When Giovanna De Luca first moved to Charleston, she realized just how privileged she’d been all her life living in Naples, Italy, and in New York City.
“Since my teenage years I was exposed to international cinema because I had access to movie theaters that screened Iranian, French, Spanish and German films, and I became enamored with cinema,” says the director of the Italian Studies Program at the College of Charleston, who was dispirited when she found no theaters playing international movies in the Holy City. “This lack of exposure to international cinema affected me as a person and as a professor of Italian cinema. Students live downtown and have no access to a movie theater as well as to international cinema? I needed to do something. So, I thought about creating a small film festival.”
Actually, she didn’t just think about it: She did it.
Now in its 13th year, the four-day Nuovo Cinema Italiano Film Festival (NCIFF) opens at the Queen Street Playhouse, 20 Queen St., with an evening screening and Italian food on Thursday, Nov. 7, 2019. The festival runs through Nov. 10.
Celebrating contemporary Italian cinema and culture with film screenings, conversations with filmmakers and special events, NCIFF presents the most artistically significant works of contemporary Italian cinema, from both established and emerging directors. The festival hosts directors, actors and screenwriters each year, offering audiences a chance to interact directly with the filmmakers behind the work on display.

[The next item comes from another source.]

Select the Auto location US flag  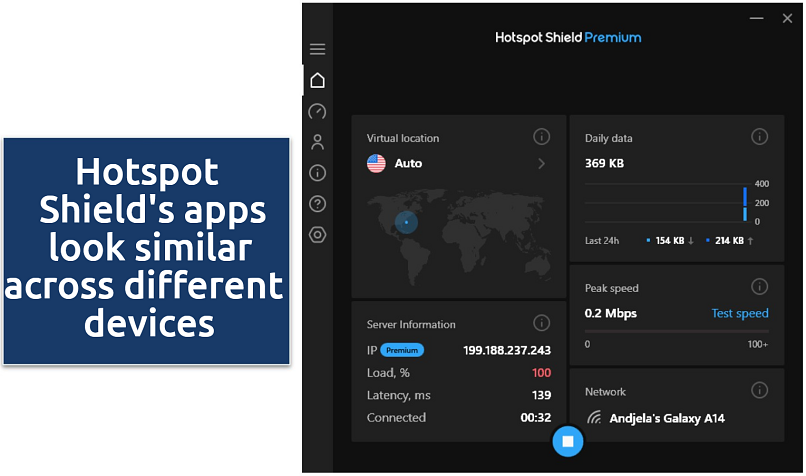(377, 163)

In fact, since its creation, NCIFF has grown into the premiere event of its kind in the Southeast, promoting Italian art, language and culture.
“The festival is the biggest Italian event in South Carolina and is heavily anticipated by the community interested in world culture,” says De Luca, who serves as the artistic director of the festival. “It brings a lot of visibility to the College of Charleston, not only in Charleston but also in America, because it is the biggest Italian film festivals on a campus.”

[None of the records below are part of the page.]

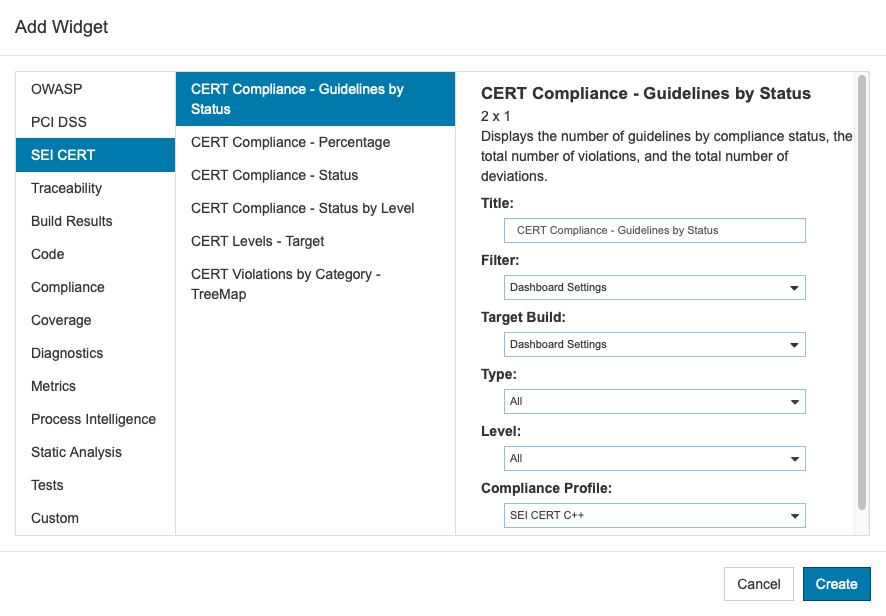Viewport: 886px width, 616px height.
Task: Focus the widget Title input field
Action: pos(654,231)
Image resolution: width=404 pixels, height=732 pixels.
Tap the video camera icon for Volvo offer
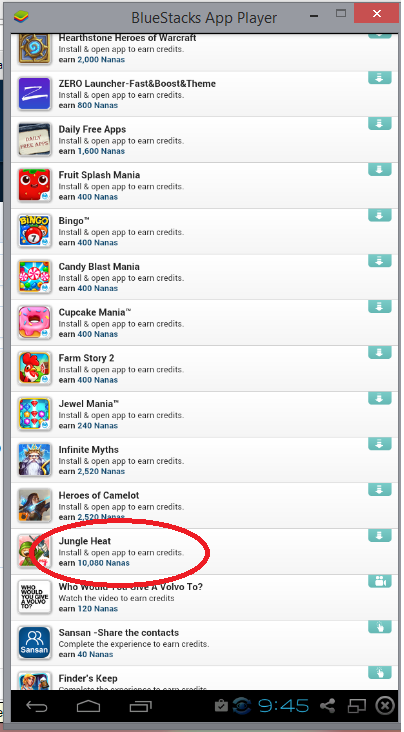tap(379, 581)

Largely supported by the College of Charleston, it is also pretty big among CofC students.
“We have around 60 students each year who volunteer to help us on location and we have interns from different departments working with us on the organization of the festival. The Film Studies Program students are in charge of video interviewing our guests and putting together material of our events for advertisement,” says De Luca. “The students are exposed to a ‘real’ film festival experience with a red carpet and Q&A sessions with filmmakers, actors and screenwriters from Italy. And, because the festival focuses on new Italian cinema and proposes a variety of films, students have the possibility to understand what is happening in Italy at the moment through the films.”
De Luca recalls that one student reached out her to tell her how big NCIFF’s impact was on her.
“She said that attending NCIFF was an eye-opening experience as she had a stereotyped image of Italy,” says De Luca. “Thanks to the festival she had become aware of this and decided to continue her career in social Italian studies.”
This year’s festival is bound to be impactful, too. It opens with an homage to the Italian cinematic tradition of “comedy Italian style” with the U.S. premiere of Do Not Stop Me Now, starring Paola Cortellesi, a celebrated Italian comedian. Also on tap are Paolo Virzì’s Magic Nights, a sour comedy about the hopes and disappointments of three young screenwriters in the early 1990s and Claudio Giovannesi’s Pirahnas, winner for best screenplay at the 2019 Berlin Film Festival and a compelling examination of the junior mafia in Naples.
“This is the second year we have a focus on Neapolitan cinema. In the past 10 years, Neapolitan cinema has produced some of the best films in Italy thanks to big economic and educational incentives in cinema production,” says De Luca. “Also, like every year, this year we will screen two films with an Italian Jewish theme. We will also screen a film about the current issue of migration in Italy.”
All movies are in Italian with English subtitles. And, each year, NCIFF assembles an independent jury of film experts to evaluate the offerings and decide on a winner. The jury prize is awarded at a ceremony following the final screening on Sunday, Nov. 10, 2019.
Individual tickets are $10 per screening and are available at nuovocinemaitaliano.com and at the box office one hour prior to the screening.
NCIFF receives critical support from the College of Charleston, local and international businesses and nonprofit organizations, and individual donors.
Featured image: Giovanna De Luca, far left, on stage with actors for a Q&A session following a screening that the 2018 NCIFF Festival.